Wednesday, January 2, 2013

2012: from fear to faith

I chose to undertake a special project 366 in 2012, taking a photo each day to remember the highlight of the day. It has been beyond rewarding.

As I look back at the photos I realize just how much I have been shaped by God, people, and education in the past year. I think one thing stands out from 2012.

Fear

Why fear? In our culture of "fear nothing and follow your heart" it often seems easy to neglect how fear shapes us. This year I had a new experience of Paul's words in Philippians 2. It is the chapter that describes Christ's humility and character of emptying himself. Take a read yourself. For now, I want to focus on this:


Work out your own salvation with fear and trembling,
for it is God who works in you,
both to work and to will for his good pleasure.
-Phil 2:12-13

Let me explain what I mean by fear.

Fear is the attitude that takes hold of me and changes the way I do things. When I fear, I try everything in my ability to create stability and certainty in my life. In other words, I try to take absolute control. And in year 2012, God has asked me to let go of that control, to turn from fear to faith.

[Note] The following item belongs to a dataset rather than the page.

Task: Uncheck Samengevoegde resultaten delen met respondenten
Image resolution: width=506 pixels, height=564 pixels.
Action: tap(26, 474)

Your question by now is probably...so what did Iggy fear so much? Well, my friends, many things...one which stood out above the rest. I feared a new relationship in which I would make myself vulnerable to a girl, and allow God to take control out of my hands. I will describe briefly what has happened in the past, and how I am changed now.

Passion 2012. A defining point in my life this past year.

The Past

I met a girl in my "Soul of Ministry" class at Regent back in January who happened to be in my small group. As we got to know each other, I really admired her heart for God and children. To make a long story short, I started to pray about whether this was the woman that God was preparing me for (when in fact, I had already started praying in 2011 about surrendering myself to God and asking him to prepare a wife for me at the appropriate timing). My biggest problem was fear

It wasn't so much a fear of rejection. Rather, it was a fear of losing control in my life. To pursue a relationship with a girl would mean that things in life would no longer go my own way but that I would need to make myself vulnerable and open, allowing her to make decisions that may not be in accord with my own. This may sound silly to you, but I think everyone has a fear of something. For me, it was the fear of losing control. At Passion 2012, Louie Giglio spoke on Luke 7, on how Jesus touched the dead young man and told him to arise, in the process reviving him. The question was this:

"What are the seemingly impossible things in your life right now that Jesus wants to touch and say 'GET UP'? How is he asking you to trust him in faith?"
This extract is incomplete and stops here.